Há um terceiro método para subtilizar em prazeres as dores e fazer das
dúvidas e das inquietações um mole leito. É o dar às angústias e aos
sofrimentos, por uma aplicação irritada da atenção, uma intensidade tão
grande que pelo próprio excesso tragam o prazer do excesso, assim como
pela violência sugiram a quem de hábito e educação de alma ao prazer se
vota e dedica, o prazer que dói porque é muito prazer, o gozo que sabe a
sangue porque feriu. E quando, como em mim — requintador que sou de
requintes falsos, arquitecto que me construo de sensações subtilizadas
através da inteligência, da abdicação da vida, da análise e da própria
dor — todos os três métodos são empregados conjuntamente, quando uma
dor, sentida imediatamente, e sem demoras para estratégia íntima, é
analisada até à secura, colocada num Eu exterior até à tirania, e
enterrada em mim até ao auge de ser dor, então verdadeiramente eu me
sinto o triunfador e o herói. Então me pára a vida, e a arte se me roja
aos pés.
Tudo isto constitui apenas o segundo passo que o sonhador deve dar para o seu sonho.
O terceiro passo, o que conduz ao limiar rico do Templo — esse quem que
não só eu o soube dar? Esse é o que custa porque exige aquele esforço
interior que é imensamente mais difícil que o esforço na vida, mas que
traz compensações pela alma fora que a vida nunca poderá dar.

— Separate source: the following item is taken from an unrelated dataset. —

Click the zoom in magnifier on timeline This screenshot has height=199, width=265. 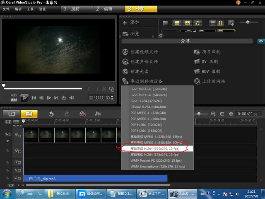(x=213, y=114)
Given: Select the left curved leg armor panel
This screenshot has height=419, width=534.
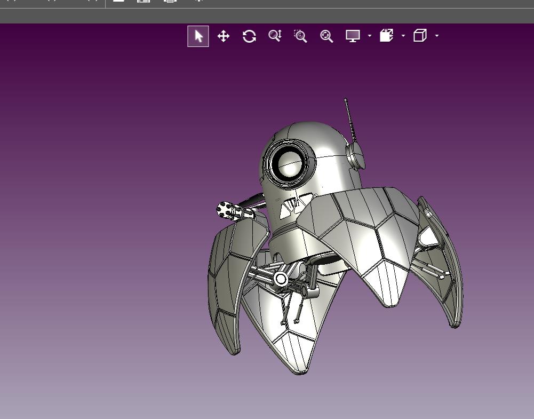Looking at the screenshot, I should (x=232, y=283).
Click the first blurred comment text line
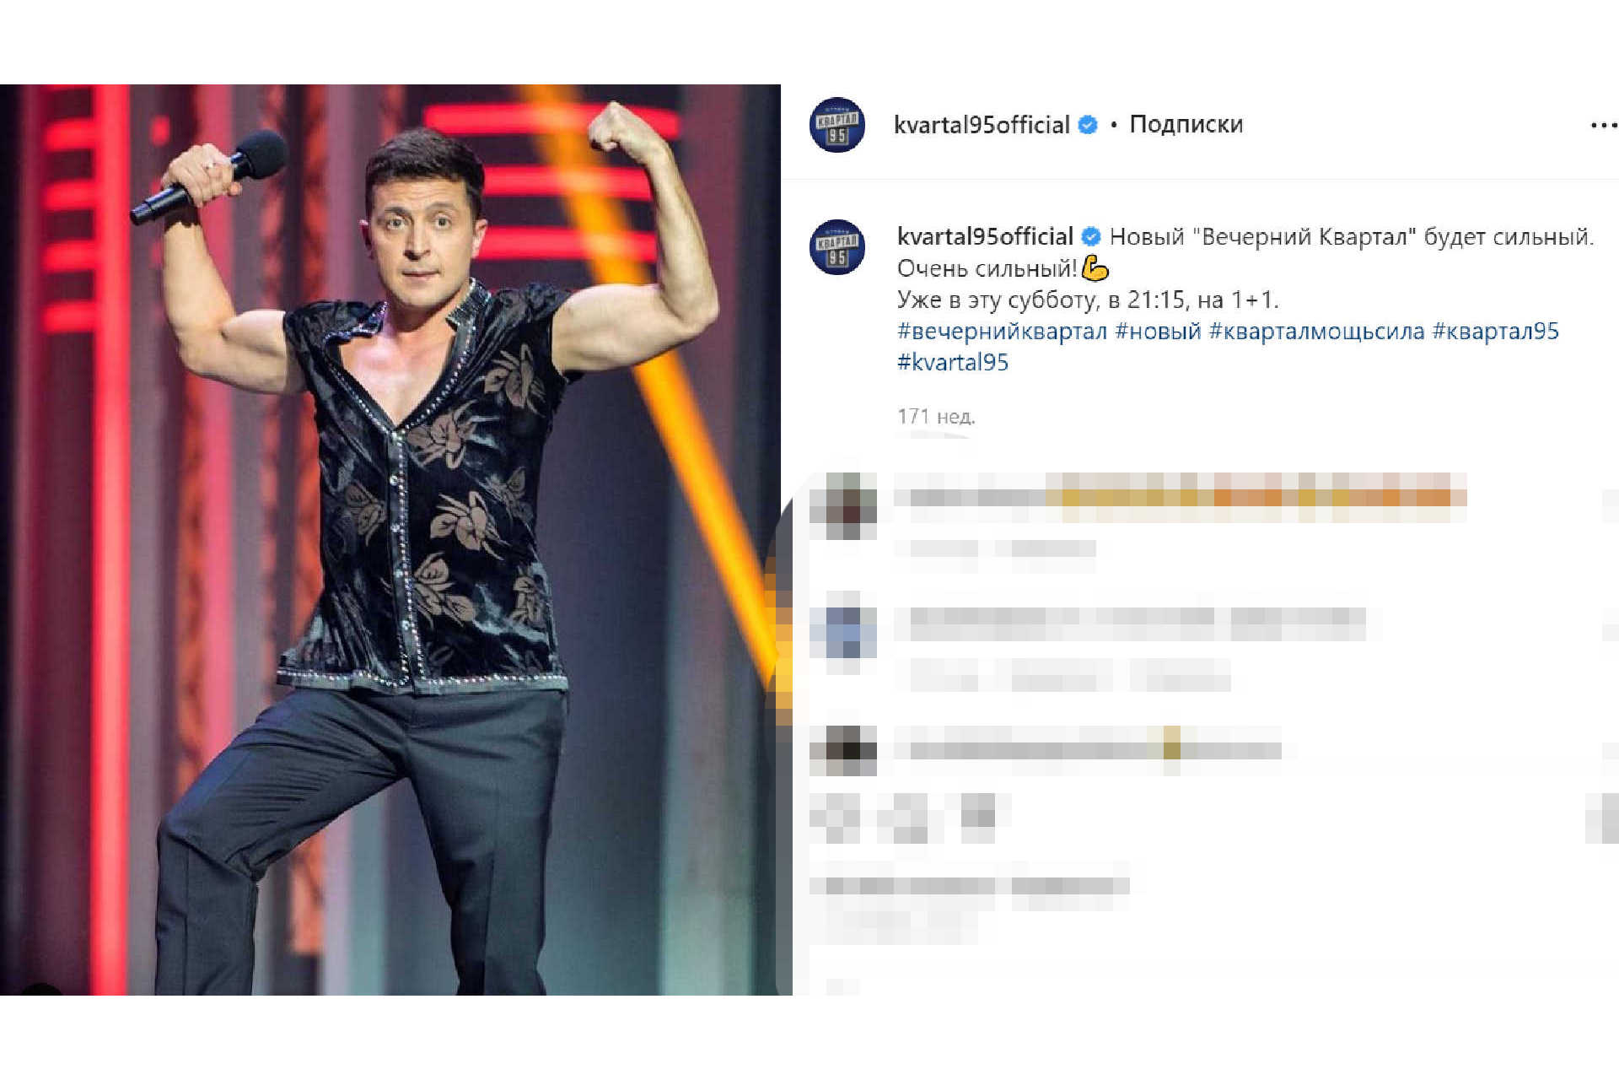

Esse passo
é, tudo isso sucedido, tudo isso totalmente e conjuntamente feito —
sim, empregados os três métodos subtis e empregados até gastos, passar a
sensação imediatamente através da inteligência pura, coá-la pela
análise superior, para que ela se esculpa em forma literária e tome
vulto e relevo próprio. Então eu fixei-a de todo. Então eu tornei o
irreal real e dei ao inatingível um pedestal eterno. Então fui eu,
dentro de mim, coroado o Imperador.
Porque não acrediteis que eu escrevo para publicar, nem para escrever
nem para fazer arte, mesmo. Escrevo, porque esse é o fim, o requinte
supremo, o requinte temperamentalmente ilógico (...), da minha cultura
de estados de alma. Se pego numa sensação minha e a desfio até poder com
ela tecer-lhe a realidade interior a que eu chamo ou a A Floresta do
Alheamento, ou a Viagem Nunca Feita, acreditai que o faço não para que a
prosa soe lúcida e trémula, ou mesmo para que eu goze com a prosa —
ainda que mais isso quero, mais esse requinte final ajunto, como um cair
belo de pano sobre os meus cenários sonhados — mas para que dê completa
exterioridade ao que é interior, para que assim realize o irrealizável,
conjugue e contraditório e, tornando o sonho exterior, lhe dê o seu
máximo poder de puro sonho, estagnador de vida que sou, burilador de
inexactidões, pajem doente da minha alma Rainha, lendo-lhe ao crepúsculo
não os poemas que estão no livro, aberto sobre os meus joelhos, da
minha Vida, mas os poemas que vou construindo e fingindo que leio, e ele
fingindo que ouve, enquanto a Tarde, lá fora não sei como ou onde,
dulcifica sobre esta metáfora erguida dentro de mim em Realidade
Absoluta a luz ténue e última dum misterioso dia espiritual.